Pronounced "ex blank ex," the name also doubled as a mental exercise in which a person could
insert random words or phrases between the two letters in the moniker. Hence, Morton's jab at the Rolling
Stones' sagging legacy for the title of this hotly-anticipated retrospective: X Sticky Fingers X. Compiling
a couple of prized singles with a feast of lo-fi but raging live and rehearsal material, the album boasts
radical revisions of several eels classics alongside tunes that would appear drastically altered on a
Styrenes LP and on Klimeyk's solo seven-inch. As if that weren't sufficiently tantalizing, undergroundculture
historian and journalist Jon Savage penned the hepcat liner notes that accompany this "really
boss set" of "mean sounds aimed at making your feet move."

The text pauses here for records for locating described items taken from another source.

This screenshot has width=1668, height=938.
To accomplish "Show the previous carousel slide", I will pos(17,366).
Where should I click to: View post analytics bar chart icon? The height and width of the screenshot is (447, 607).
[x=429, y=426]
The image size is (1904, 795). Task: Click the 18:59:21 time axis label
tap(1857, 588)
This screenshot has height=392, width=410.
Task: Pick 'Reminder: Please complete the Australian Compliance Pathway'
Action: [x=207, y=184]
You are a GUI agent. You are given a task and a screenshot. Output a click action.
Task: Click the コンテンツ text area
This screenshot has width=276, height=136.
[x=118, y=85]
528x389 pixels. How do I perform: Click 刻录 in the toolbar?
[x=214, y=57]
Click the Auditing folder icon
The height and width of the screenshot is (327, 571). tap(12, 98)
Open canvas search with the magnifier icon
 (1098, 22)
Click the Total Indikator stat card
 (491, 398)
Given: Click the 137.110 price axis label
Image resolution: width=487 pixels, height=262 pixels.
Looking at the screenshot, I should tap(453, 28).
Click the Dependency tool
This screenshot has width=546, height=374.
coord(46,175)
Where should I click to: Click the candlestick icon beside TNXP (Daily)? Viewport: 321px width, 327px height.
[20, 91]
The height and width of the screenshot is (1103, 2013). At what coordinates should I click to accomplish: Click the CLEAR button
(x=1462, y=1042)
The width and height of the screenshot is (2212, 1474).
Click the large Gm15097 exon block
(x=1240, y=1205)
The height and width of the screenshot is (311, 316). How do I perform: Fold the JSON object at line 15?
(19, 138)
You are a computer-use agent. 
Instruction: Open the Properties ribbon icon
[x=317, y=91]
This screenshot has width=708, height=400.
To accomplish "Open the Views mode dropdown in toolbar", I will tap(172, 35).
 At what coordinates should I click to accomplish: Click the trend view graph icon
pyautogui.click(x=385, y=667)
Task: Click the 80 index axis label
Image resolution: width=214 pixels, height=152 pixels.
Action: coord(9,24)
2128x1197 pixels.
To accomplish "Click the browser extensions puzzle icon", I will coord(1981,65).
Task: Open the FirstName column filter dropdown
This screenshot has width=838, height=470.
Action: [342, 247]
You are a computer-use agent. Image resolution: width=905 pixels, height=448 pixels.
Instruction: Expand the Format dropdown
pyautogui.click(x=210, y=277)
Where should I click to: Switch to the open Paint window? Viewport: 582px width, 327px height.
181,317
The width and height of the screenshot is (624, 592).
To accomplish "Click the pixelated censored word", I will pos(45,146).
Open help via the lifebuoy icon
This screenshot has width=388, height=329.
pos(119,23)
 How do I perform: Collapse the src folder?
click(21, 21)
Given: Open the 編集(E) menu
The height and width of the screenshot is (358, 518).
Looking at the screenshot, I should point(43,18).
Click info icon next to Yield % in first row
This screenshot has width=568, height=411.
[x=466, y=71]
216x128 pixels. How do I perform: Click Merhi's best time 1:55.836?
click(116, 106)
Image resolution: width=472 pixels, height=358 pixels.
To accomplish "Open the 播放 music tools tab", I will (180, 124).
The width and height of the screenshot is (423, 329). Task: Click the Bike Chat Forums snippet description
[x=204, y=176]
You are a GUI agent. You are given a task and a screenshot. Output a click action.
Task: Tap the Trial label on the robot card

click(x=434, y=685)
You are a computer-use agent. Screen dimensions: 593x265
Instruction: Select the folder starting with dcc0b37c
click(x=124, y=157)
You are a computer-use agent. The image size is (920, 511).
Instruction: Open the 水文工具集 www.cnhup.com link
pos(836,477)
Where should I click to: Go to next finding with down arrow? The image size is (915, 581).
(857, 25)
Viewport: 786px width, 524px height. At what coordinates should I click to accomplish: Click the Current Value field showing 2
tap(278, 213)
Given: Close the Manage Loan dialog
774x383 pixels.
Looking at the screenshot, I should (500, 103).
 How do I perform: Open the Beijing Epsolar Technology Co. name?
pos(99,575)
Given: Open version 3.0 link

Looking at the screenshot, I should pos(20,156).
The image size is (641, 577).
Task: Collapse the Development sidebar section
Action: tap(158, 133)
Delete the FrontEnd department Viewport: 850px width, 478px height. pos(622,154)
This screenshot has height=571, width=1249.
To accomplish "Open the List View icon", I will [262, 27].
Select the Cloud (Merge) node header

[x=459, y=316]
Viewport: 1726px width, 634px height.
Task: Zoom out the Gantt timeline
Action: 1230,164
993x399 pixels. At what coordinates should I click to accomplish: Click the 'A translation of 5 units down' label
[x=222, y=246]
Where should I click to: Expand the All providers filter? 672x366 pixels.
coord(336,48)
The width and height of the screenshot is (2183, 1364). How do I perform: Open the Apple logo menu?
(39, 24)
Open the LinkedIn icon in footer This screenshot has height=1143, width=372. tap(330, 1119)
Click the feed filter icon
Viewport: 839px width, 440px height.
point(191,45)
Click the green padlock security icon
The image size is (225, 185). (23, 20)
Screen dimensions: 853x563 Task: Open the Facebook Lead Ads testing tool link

But forget that jive. The main lure is Morton's ridiculously potent cocktail of brute force, no-wave
squall, and nihilistic art prank. Pissed-off vocals, ass-kicking riffs, a hard-charging rhythm section, and the
whirr of onstage circular saws split the air. Yet somehow, tracks such as "A," "Drapery Hooks (of My
Love)," and the grammar-flouting "Your Full of Shit" manage to be catchier than syphilis. Moments of
genuine confusion abound, too: "Rattler" stops dead before it truly starts, and a snatch of audience vérité
purports to be a cover of "I'm So Fucked Up," a "song" by one of Morton's previous "bands" Johnny & the
Dicks—in this case, a purely conceptual one that never played music. (Joke's on you, pal.)
Nowadays, X__X's erstwhile leader resides in the hinterlands of New York State, a base from
where he paints, sculpts, writes, draws, snaps photos, churns out giclée prints, chops wood, and occasionally
travels to perform with the Dunking Swine of Chelsea, Scarcity Of Tanks, and the charminglychristened
New Fag Motherfuckers. Despite these numerous pursuits, he still found time to design the
package and supervise the production of this definitive anthology. And so, it is with tremendous pride that
Ektro Records and I present X Sticky Fingers X in all its unruly splendor. For your pleasure. Unto eternity.
Subsonics
At long last, SUBSONICS have descended again upon the denizens of the steamy rock’n’roll jungle with their first album in seven years, "In the Black Spot" (Slovenly Recordings 702-112)! The Subsonics have been called the "Best band in Atlanta" by fellow Georgians BLACK LIPS and for good reason: previous works by this beatnik, noir-punk careen machine have left indelible marks, or black spots if you will, on the psyche of big-bam-boom-shang-a-lang rockers the world over during their nearly two-decade tenure. This new album brings more of singer Clay Reed's petulant, masculine-feminine vocals and surreal lyricism, shaken up with his signature garroted guitar, Buffi Aguero’s inventive, incessantly churning drumming, and Rob Delbueno's (Man, or Astroman?) rolling basement bass. On this latest spin, previously unwritten, yet eerily familiar, melodies ("Lime-Lime" and "Miracle Worker") echo in the catacombs of America's soul and ring throughout with a childish enthusiasm, like a funky delinquent's budget bubblegum album. What we really have here is an obsessive, detached drop-in to an after-hours opium den, where Super-8 movies are projected onto a soiled sheet, and the soundtrack is undeniably Subsonics.
Jeffrey Bützer
Although raised by a piano teacher/church organist, Jeffrey is a self-taught musician/composer. He began playing drums at age nine, then picked up guitar and piano in his teen years and began writing instrumentals.Over the years, accordion, toy piano, electric piano, chord organs, glockenspiel, melodica, banjo and other noise makers have worked their way into his repertoire.